1Department of Endocrinology, Diabetology and Isotope Therapy, Medical University, Wrocław, Poland; 2Department of Neurosurgery, Military Institute of Medicine, Central Clinical Hospital MON, Warszawa, Poland; 3Department of Pulmonology and Lung Cancers, Medical University, Wrocław, Poland; 4Laboratory of Electron Microscopy, Department of Pathology, Maria Sklodowska-Curie Memorial Cancer Centre and Institute of Oncology, Warszawa, Poland.

Pituitary tumor is a rare endocrine disorder. In the majority of cases, they are secreting prolactin and/or GH. Pituitary metastatic tumors are localized more often in the nervous than adenomatous hypophysis. Lung, breast and large intestine cancers metastases are found in the pituitary in the most cases. They cause hypopituitarism and local complications. The most often complications found are an optic nerve chiasm pressure or infiltration with a visual field loss, cavernous sinus infiltration, bone destruction, pressure and infiltration of the local brain regions, increased intracranial pressure. Headaches and ophthalmoplegy are often not connected to hypopituitarism, but an aggressive neoplasm.

We reported 67-year-old man referred from General Practitioner to hospital admission due to vertigo, syncope, visual loss and pituitary tumor revealed in the CT scans. The tumor infiltrated bones, soft tissues, the optic nerve chiasm also and caused progressive visual field loss.
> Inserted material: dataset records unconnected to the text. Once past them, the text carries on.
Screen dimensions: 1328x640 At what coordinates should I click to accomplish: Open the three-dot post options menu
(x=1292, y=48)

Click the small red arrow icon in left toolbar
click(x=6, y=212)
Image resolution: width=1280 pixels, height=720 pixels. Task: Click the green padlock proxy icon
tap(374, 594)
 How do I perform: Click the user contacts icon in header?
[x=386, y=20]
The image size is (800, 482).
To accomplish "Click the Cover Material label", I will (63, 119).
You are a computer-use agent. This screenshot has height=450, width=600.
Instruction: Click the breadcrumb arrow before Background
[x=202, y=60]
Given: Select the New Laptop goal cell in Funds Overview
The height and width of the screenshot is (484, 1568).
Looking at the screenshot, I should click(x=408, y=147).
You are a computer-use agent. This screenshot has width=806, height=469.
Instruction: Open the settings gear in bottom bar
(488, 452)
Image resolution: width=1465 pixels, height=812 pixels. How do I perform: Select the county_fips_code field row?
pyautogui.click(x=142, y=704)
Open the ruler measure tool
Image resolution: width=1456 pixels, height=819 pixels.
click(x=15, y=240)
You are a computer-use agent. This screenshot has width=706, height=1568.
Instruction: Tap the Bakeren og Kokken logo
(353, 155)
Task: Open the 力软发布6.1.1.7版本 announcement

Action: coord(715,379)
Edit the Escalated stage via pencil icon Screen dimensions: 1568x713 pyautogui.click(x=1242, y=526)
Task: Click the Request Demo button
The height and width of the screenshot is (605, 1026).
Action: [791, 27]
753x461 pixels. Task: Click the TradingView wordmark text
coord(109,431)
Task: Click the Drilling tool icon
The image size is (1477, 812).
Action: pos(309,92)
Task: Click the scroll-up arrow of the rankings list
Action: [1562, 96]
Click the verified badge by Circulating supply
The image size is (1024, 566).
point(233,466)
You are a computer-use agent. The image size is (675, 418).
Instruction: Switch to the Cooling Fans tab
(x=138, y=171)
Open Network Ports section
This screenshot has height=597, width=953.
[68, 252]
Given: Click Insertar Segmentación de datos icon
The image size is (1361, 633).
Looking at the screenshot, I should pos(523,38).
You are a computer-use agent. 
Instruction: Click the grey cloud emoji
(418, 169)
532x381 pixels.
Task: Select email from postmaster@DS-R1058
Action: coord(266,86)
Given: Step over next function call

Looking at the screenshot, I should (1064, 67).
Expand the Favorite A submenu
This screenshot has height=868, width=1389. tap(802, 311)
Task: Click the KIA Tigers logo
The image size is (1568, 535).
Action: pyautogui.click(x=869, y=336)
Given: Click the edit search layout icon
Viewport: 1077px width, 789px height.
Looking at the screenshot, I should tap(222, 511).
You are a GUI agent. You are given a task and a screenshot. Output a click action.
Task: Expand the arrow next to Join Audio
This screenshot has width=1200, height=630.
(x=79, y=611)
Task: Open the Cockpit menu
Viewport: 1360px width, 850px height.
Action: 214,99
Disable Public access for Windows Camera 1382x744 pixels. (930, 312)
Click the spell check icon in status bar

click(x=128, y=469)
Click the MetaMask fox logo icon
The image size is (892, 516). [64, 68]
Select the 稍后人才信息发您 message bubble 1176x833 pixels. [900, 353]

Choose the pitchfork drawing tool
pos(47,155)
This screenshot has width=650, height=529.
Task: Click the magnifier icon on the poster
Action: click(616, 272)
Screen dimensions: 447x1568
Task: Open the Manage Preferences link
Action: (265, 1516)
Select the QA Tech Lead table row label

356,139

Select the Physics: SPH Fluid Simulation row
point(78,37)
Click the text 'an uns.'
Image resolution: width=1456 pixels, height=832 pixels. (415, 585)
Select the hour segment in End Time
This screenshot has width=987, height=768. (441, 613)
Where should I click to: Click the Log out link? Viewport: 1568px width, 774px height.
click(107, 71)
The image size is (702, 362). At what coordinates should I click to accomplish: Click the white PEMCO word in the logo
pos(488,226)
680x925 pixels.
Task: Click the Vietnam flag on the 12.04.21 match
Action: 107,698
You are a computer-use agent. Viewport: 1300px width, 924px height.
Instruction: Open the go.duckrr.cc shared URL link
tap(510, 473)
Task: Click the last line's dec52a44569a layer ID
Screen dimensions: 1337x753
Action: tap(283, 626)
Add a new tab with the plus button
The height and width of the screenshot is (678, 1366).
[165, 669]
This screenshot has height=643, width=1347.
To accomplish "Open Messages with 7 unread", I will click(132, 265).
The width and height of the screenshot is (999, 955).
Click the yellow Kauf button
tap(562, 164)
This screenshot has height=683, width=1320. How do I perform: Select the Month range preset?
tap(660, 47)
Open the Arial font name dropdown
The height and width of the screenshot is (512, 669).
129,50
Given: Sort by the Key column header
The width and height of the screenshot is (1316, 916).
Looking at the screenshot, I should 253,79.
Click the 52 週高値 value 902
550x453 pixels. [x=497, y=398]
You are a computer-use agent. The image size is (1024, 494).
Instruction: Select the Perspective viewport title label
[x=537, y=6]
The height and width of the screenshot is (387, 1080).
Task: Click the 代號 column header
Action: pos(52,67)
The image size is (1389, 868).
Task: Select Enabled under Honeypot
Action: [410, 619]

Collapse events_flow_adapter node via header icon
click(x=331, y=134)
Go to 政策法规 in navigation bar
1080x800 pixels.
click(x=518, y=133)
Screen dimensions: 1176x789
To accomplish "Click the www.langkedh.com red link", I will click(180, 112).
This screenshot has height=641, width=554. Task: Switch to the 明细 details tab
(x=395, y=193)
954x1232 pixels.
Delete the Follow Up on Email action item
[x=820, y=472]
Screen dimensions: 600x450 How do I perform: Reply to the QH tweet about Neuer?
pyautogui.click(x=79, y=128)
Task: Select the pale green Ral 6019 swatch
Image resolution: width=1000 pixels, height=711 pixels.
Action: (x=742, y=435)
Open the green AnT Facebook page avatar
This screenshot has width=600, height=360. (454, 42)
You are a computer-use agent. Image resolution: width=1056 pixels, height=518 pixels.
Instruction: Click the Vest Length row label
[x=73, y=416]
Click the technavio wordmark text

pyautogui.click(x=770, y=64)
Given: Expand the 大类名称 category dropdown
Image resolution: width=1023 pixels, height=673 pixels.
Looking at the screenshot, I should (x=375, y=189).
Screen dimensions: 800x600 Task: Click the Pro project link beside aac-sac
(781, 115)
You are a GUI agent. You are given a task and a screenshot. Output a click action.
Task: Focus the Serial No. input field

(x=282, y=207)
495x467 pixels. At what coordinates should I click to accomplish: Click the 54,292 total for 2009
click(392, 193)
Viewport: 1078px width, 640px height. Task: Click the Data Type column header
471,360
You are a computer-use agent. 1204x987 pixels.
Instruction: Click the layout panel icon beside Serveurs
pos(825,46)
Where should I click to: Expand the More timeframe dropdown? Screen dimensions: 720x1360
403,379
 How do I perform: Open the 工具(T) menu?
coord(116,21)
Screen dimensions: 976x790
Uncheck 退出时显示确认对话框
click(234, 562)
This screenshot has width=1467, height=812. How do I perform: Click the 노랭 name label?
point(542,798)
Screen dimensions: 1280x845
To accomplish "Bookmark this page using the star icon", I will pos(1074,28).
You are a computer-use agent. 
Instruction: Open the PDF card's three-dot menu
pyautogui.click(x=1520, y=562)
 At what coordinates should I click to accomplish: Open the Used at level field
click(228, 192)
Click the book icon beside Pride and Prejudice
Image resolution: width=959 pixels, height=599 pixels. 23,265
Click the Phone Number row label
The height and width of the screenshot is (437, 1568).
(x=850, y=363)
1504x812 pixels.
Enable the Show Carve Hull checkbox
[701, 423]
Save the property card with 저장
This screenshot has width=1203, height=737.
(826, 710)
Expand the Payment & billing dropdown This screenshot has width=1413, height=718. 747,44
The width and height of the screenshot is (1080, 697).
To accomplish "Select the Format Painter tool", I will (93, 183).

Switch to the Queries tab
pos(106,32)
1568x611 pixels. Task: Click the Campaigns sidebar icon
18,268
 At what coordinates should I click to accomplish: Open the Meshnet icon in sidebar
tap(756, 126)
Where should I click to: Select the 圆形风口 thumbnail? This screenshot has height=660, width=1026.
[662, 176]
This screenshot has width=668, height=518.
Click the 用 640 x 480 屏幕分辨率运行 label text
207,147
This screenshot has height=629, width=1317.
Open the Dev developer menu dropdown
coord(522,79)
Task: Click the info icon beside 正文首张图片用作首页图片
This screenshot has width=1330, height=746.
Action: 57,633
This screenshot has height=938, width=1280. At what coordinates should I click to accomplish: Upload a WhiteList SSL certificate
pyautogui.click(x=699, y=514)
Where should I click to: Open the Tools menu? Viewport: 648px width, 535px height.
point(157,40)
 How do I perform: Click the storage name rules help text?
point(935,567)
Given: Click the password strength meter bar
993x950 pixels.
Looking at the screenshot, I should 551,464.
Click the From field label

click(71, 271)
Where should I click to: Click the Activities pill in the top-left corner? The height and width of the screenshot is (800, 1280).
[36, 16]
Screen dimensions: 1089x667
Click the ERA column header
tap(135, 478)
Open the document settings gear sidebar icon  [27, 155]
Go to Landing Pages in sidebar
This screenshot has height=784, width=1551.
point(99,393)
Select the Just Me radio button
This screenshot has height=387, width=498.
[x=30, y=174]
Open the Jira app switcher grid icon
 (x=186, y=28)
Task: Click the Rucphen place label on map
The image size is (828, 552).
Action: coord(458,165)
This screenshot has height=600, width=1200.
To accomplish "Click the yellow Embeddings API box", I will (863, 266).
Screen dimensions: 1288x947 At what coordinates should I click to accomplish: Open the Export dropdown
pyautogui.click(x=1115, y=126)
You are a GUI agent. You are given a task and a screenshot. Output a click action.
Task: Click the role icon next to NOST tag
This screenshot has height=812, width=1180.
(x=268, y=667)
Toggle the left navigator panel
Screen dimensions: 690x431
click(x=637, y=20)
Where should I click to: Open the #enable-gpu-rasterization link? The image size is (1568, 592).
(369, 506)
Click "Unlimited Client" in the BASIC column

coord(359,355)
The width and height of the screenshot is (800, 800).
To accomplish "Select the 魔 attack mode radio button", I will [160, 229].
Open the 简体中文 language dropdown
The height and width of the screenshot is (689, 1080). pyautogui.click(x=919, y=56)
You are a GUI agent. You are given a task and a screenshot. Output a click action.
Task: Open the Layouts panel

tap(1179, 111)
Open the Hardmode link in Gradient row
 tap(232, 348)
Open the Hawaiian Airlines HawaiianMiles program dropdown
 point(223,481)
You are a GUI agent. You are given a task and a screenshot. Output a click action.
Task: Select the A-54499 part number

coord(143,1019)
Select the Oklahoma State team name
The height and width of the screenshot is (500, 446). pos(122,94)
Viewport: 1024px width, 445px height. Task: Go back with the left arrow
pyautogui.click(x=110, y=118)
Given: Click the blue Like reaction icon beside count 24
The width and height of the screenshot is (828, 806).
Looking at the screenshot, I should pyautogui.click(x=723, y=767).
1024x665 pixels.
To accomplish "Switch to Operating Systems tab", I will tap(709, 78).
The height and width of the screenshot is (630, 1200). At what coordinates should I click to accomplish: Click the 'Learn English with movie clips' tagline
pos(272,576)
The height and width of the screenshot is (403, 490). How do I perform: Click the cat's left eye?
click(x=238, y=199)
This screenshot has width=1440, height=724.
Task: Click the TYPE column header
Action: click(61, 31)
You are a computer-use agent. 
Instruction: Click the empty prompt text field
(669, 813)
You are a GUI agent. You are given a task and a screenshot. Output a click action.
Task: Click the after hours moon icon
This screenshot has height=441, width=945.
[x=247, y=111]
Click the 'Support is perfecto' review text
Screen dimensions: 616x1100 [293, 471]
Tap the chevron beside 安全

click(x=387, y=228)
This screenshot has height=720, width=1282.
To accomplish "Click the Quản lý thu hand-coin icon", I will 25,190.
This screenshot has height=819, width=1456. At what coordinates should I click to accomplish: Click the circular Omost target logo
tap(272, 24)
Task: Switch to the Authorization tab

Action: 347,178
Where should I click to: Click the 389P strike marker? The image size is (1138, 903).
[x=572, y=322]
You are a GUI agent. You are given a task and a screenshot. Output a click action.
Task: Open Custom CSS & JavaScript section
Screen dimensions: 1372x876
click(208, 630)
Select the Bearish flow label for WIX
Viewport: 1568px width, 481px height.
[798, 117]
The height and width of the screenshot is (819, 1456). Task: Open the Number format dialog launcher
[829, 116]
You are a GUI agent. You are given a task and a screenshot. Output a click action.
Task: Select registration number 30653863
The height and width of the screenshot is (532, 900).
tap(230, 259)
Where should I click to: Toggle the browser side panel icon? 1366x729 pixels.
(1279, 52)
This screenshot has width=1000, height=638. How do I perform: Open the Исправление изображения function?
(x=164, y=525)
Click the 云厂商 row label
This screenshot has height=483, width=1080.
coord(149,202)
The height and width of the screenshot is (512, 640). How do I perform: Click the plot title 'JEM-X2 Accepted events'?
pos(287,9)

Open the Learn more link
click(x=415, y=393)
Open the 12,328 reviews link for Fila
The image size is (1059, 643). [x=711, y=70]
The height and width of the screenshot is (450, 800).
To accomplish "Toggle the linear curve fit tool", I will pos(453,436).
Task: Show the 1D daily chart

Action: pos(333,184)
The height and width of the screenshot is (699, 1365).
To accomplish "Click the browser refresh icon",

The patient had prostate cancer diagnosed and treated some years before. Secondary hypothyroidism, adrenal insufficiency and hypogonadotropic hypogonadism were shown. An X-ray chest scan revealed not significant right pulmonary recess enlargement. The right pulmonary recess diagnosing was postponed, due to fast progressive patient’s bilateral visual loss. Suitable replacement therapy was prescribed. The man was referred to an urgent neurosurgery. Tumor histopathological examination revealed small-cell cancer. Then patient was referred to Pulmonary Clinic, where small-cell lung cancer with pituitary and liver metastases was diagnosed. There was no response to palliative chemotherapy, patient died due to lung cancer progression.

Pituitary metastatic tumors, although rare in general, often appeared in metastatic cancers. The presence of an invasive pituitary tumor should indicate a need to looking for a malignant lesion.